Jul 21 2017

Sen. Thom Tillis has stopped blocking consideration of President Donald Trump's nominee for a key job on immigration issues after the Trump administration agreed to let more seasonal workers into the country.
Tillis and other senators have pushed for more liberal use of the H-2B visa program, which allows foreign citizens to come to the United States to take temporary, usually blue-collar jobs in non-agricultural fields like landscaping, construction, tourism and seafood processing. Several employers in Western North Carolina use workers who come here through the program.
The allotment for the current federal fiscal year of 66,000 such visas was exhausted a few months ago. After action by Congress to let the administration admit more workers, the Department of Homeland Security on Monday said it would issue 15,000 more visas.

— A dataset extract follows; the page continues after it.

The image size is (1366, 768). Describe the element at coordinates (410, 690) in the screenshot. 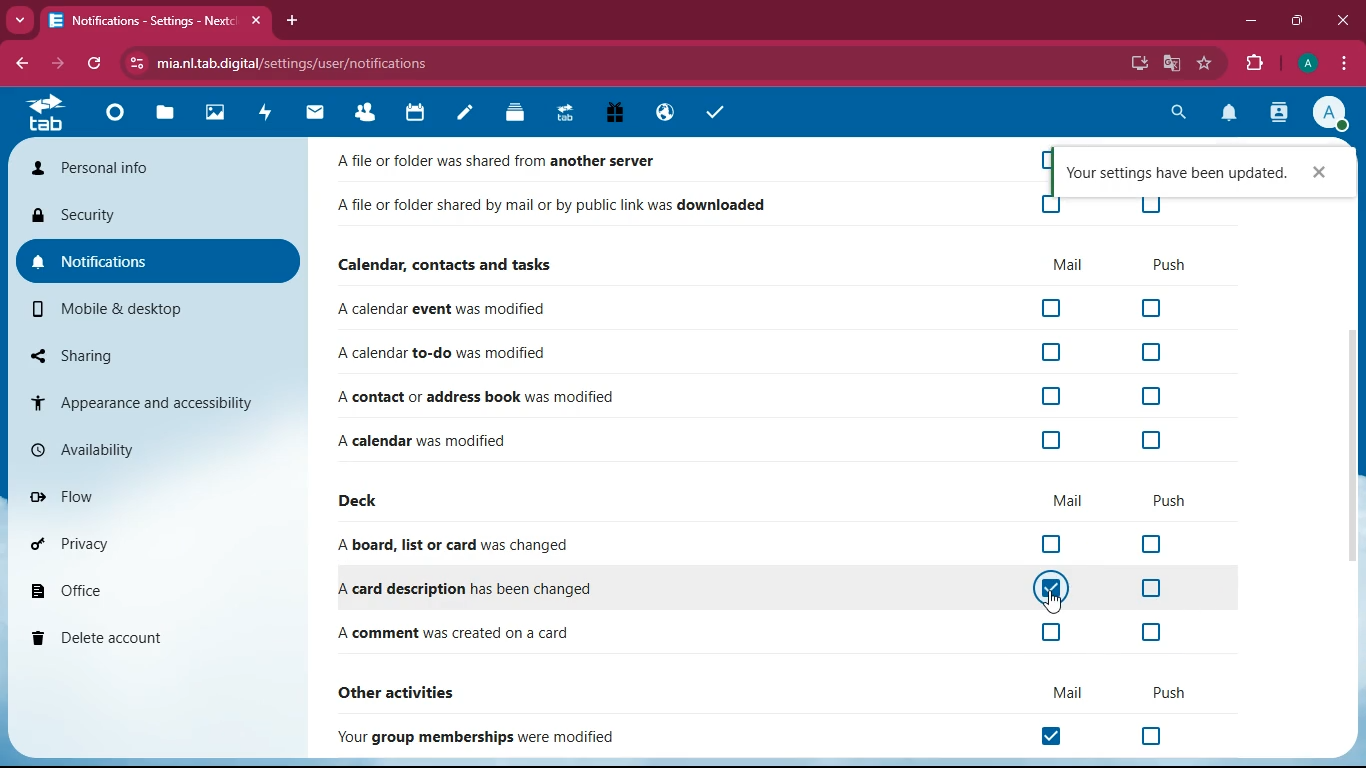

I see `other activities` at that location.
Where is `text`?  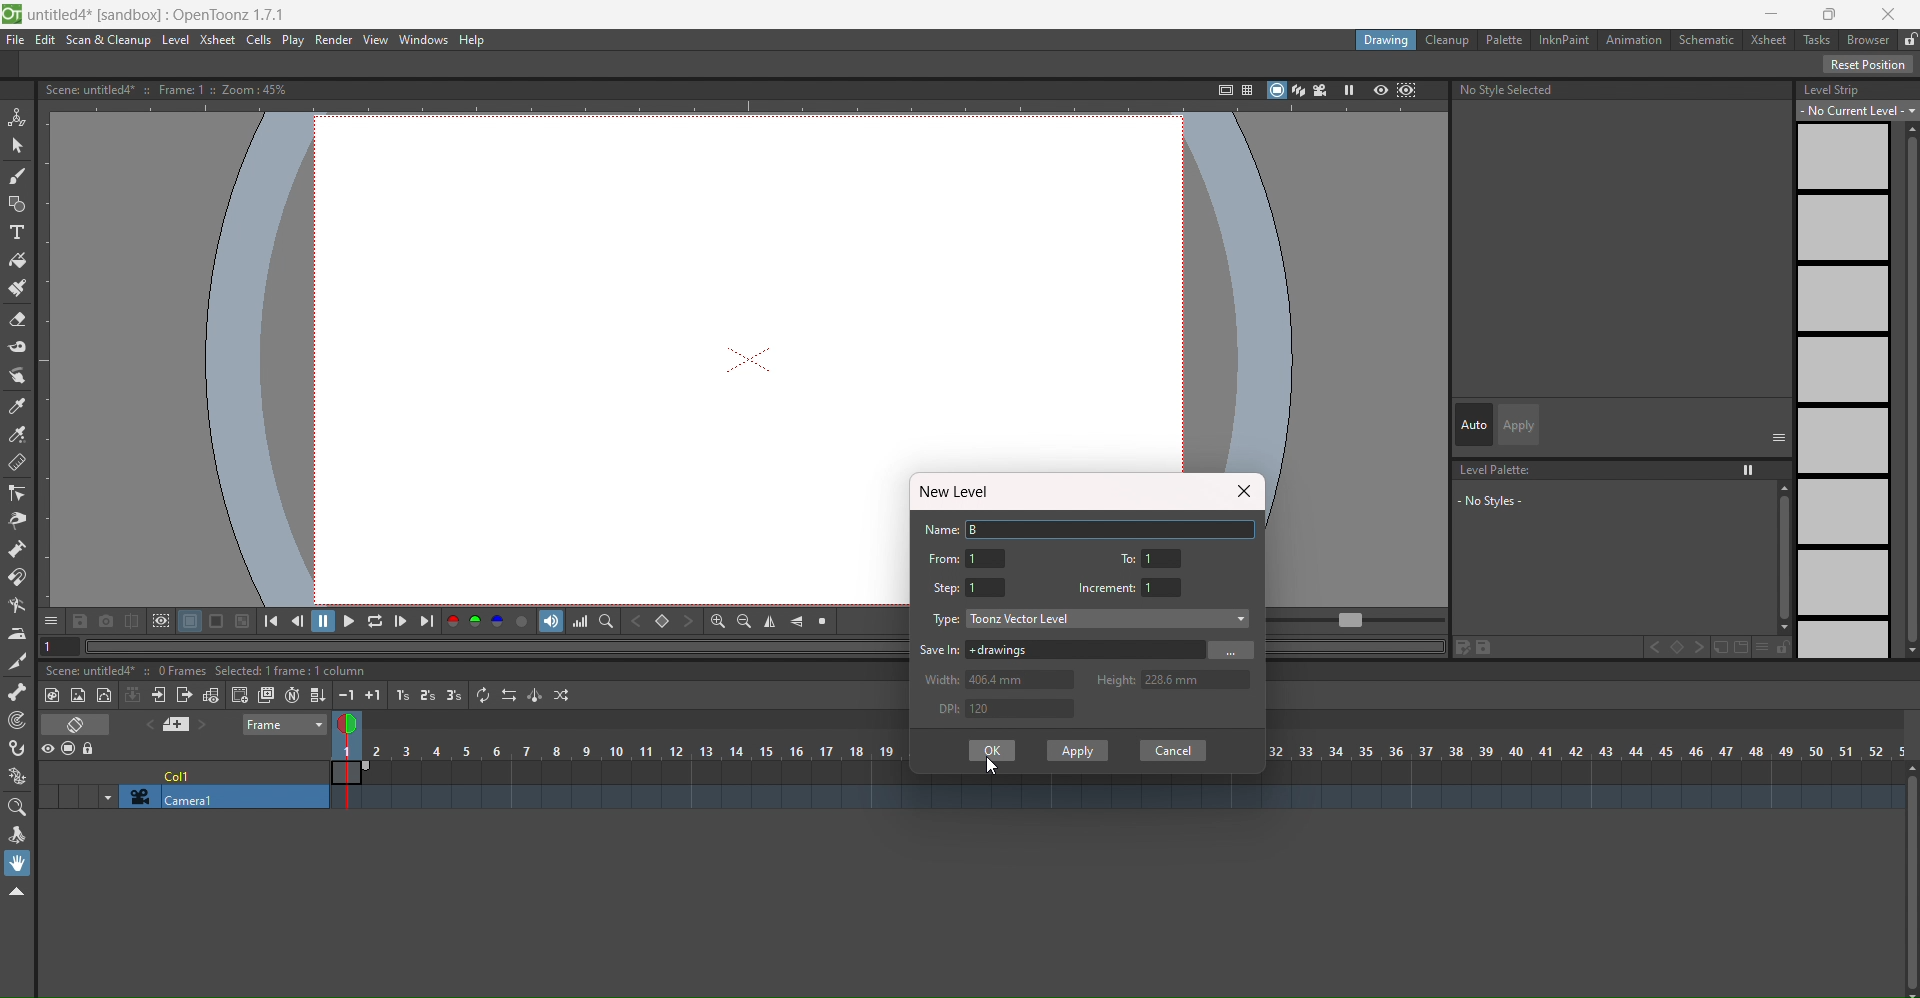 text is located at coordinates (172, 89).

Tillis had put a hold on the nomination of Lee Francis Cissna to be director of U.S. Citizenship and Immigration Services as a way of pressuring Homeland Security to act on the issue.
In a statement Monday, he called the additional visas "relief to seasonal small businesses across the nation currently suffering from a lack of temporary workers."
"As President Trump has noted, the H-2B program is vital for businesses that desperately need temporary help to keep their doors open and keep their American workforce employed," he said.
A Tillis spokesman said Tillis was lifting the hold on Cissna's nomination, thus allowing the Senate to act on it.
The Trump administration has had trouble getting officials confirmed in key jobs, but that is primarily due to procedural moves by Democratic senators to delay votes on nominees and slowness on the part of the administration to submit names. Tillis' hold was unusual because it was by a Republican senator.
Along with other senators, Tillis has also introduced legislation to streamline the H-2B program and keep workers who have previously come to the U.S. through the program from counting against the cap on the number of visas issued. That would increase the number of workers available through the H-2B program.
There has been debate about these moves. Advocates of strict limits on immigration say the program reduces incentives for employers to hire American workers. Business interests say they often cannot find enough U.S. citizens for seasonal jobs and need foreign workers.
Tillis has said he is charting a bipartisan, middle path on immigration issues. For instance, his staff headlined a recent press release regarding Tillis comments on a border wall this way: "Tillis: We Need To Tune Out Far Left and Far Right on Border Security."